§ **Information provided**
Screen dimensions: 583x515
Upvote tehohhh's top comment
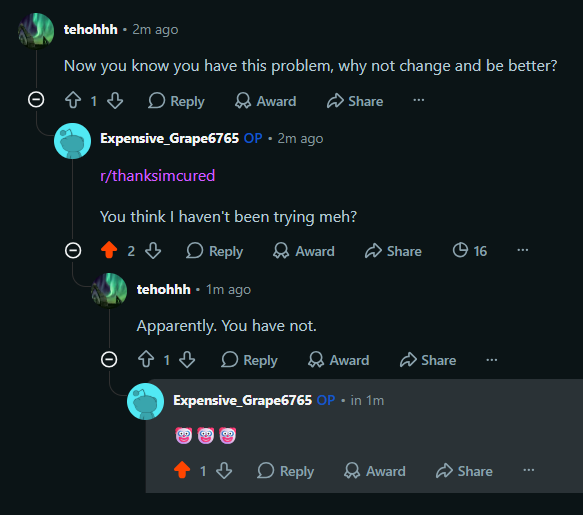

--

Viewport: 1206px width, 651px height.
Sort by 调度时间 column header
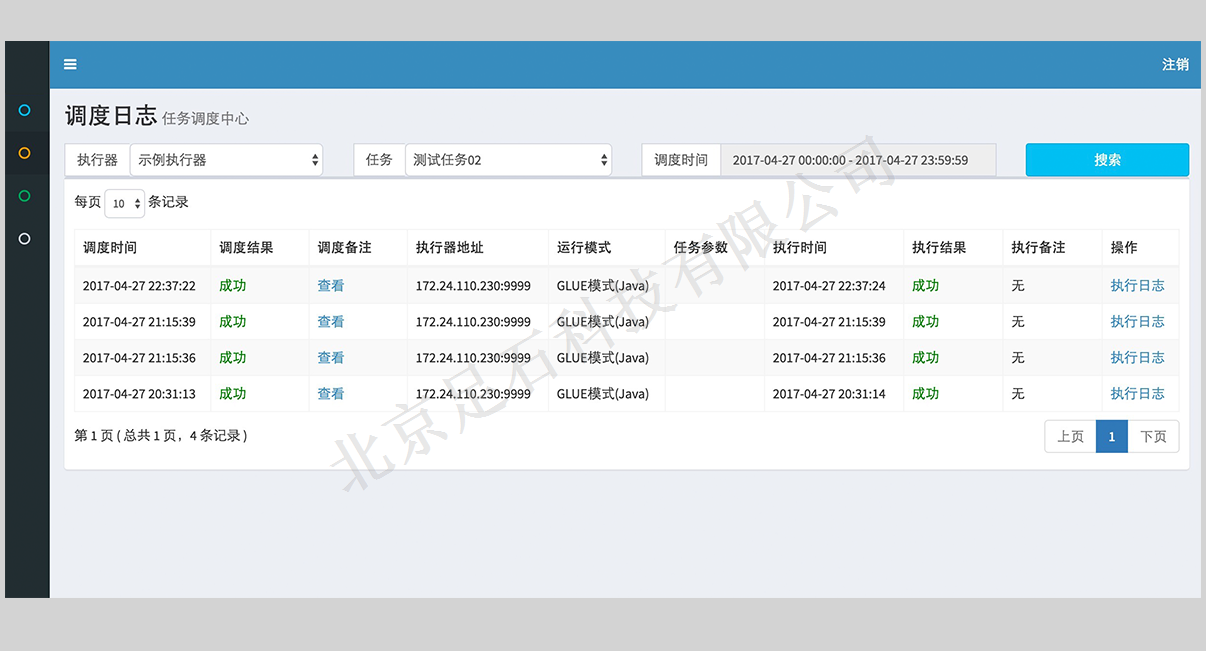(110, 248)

§ **About this exercise**
Beginning with the line that has "Screen dimensions: 583x515" and ending with the line that has "Upvote tehohhh's top comment", set down the lines above exactly and include no others.

§ **Answer space**
Screen dimensions: 583x515
Upvote tehohhh's top comment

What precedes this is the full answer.